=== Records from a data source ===

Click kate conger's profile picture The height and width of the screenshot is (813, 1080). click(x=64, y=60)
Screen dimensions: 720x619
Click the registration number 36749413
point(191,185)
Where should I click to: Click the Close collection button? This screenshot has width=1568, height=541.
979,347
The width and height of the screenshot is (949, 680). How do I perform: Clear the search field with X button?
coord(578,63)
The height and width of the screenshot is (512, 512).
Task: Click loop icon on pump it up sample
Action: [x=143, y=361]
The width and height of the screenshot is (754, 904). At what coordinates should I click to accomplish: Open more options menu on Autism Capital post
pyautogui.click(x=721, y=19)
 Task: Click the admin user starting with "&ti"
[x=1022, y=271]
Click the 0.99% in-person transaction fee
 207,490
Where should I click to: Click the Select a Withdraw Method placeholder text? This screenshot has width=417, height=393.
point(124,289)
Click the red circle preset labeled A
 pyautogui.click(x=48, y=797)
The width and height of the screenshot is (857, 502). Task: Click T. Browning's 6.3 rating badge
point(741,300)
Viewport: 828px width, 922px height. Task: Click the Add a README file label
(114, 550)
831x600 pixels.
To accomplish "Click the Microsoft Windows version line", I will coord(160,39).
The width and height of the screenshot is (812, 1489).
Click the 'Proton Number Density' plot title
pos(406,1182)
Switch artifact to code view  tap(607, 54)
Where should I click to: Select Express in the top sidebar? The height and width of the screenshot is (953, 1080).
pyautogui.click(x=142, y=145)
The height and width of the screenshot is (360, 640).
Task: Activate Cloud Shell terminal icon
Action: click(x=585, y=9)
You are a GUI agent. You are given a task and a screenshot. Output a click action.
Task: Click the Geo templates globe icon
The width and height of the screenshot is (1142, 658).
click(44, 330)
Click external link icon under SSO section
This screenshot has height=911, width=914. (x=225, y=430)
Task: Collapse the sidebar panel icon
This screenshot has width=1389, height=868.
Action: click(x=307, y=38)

=== Exercise brief ===
Transcribe the data in full, keeping every character.

=== Answer box ===
Click kate conger's profile picture The height and width of the screenshot is (813, 1080). click(x=64, y=60)
Screen dimensions: 720x619
Click the registration number 36749413
point(191,185)
Where should I click to: Click the Close collection button? This screenshot has width=1568, height=541.
979,347
The width and height of the screenshot is (949, 680). How do I perform: Clear the search field with X button?
coord(578,63)
The height and width of the screenshot is (512, 512).
Task: Click loop icon on pump it up sample
Action: [x=143, y=361]
The width and height of the screenshot is (754, 904). At what coordinates should I click to accomplish: Open more options menu on Autism Capital post
pyautogui.click(x=721, y=19)
 Task: Click the admin user starting with "&ti"
[x=1022, y=271]
Click the 0.99% in-person transaction fee
 207,490
Where should I click to: Click the Select a Withdraw Method placeholder text? This screenshot has width=417, height=393.
point(124,289)
Click the red circle preset labeled A
 pyautogui.click(x=48, y=797)
The width and height of the screenshot is (857, 502). Task: Click T. Browning's 6.3 rating badge
point(741,300)
Viewport: 828px width, 922px height. Task: Click the Add a README file label
(114, 550)
831x600 pixels.
To accomplish "Click the Microsoft Windows version line", I will coord(160,39).
The width and height of the screenshot is (812, 1489).
Click the 'Proton Number Density' plot title
pos(406,1182)
Switch artifact to code view  tap(607, 54)
Where should I click to: Select Express in the top sidebar? The height and width of the screenshot is (953, 1080).
pyautogui.click(x=142, y=145)
The height and width of the screenshot is (360, 640).
Task: Activate Cloud Shell terminal icon
Action: click(x=585, y=9)
You are a GUI agent. You are given a task and a screenshot. Output a click action.
Task: Click the Geo templates globe icon
The width and height of the screenshot is (1142, 658).
click(44, 330)
Click external link icon under SSO section
This screenshot has height=911, width=914. (x=225, y=430)
Task: Collapse the sidebar panel icon
This screenshot has width=1389, height=868.
Action: click(x=307, y=38)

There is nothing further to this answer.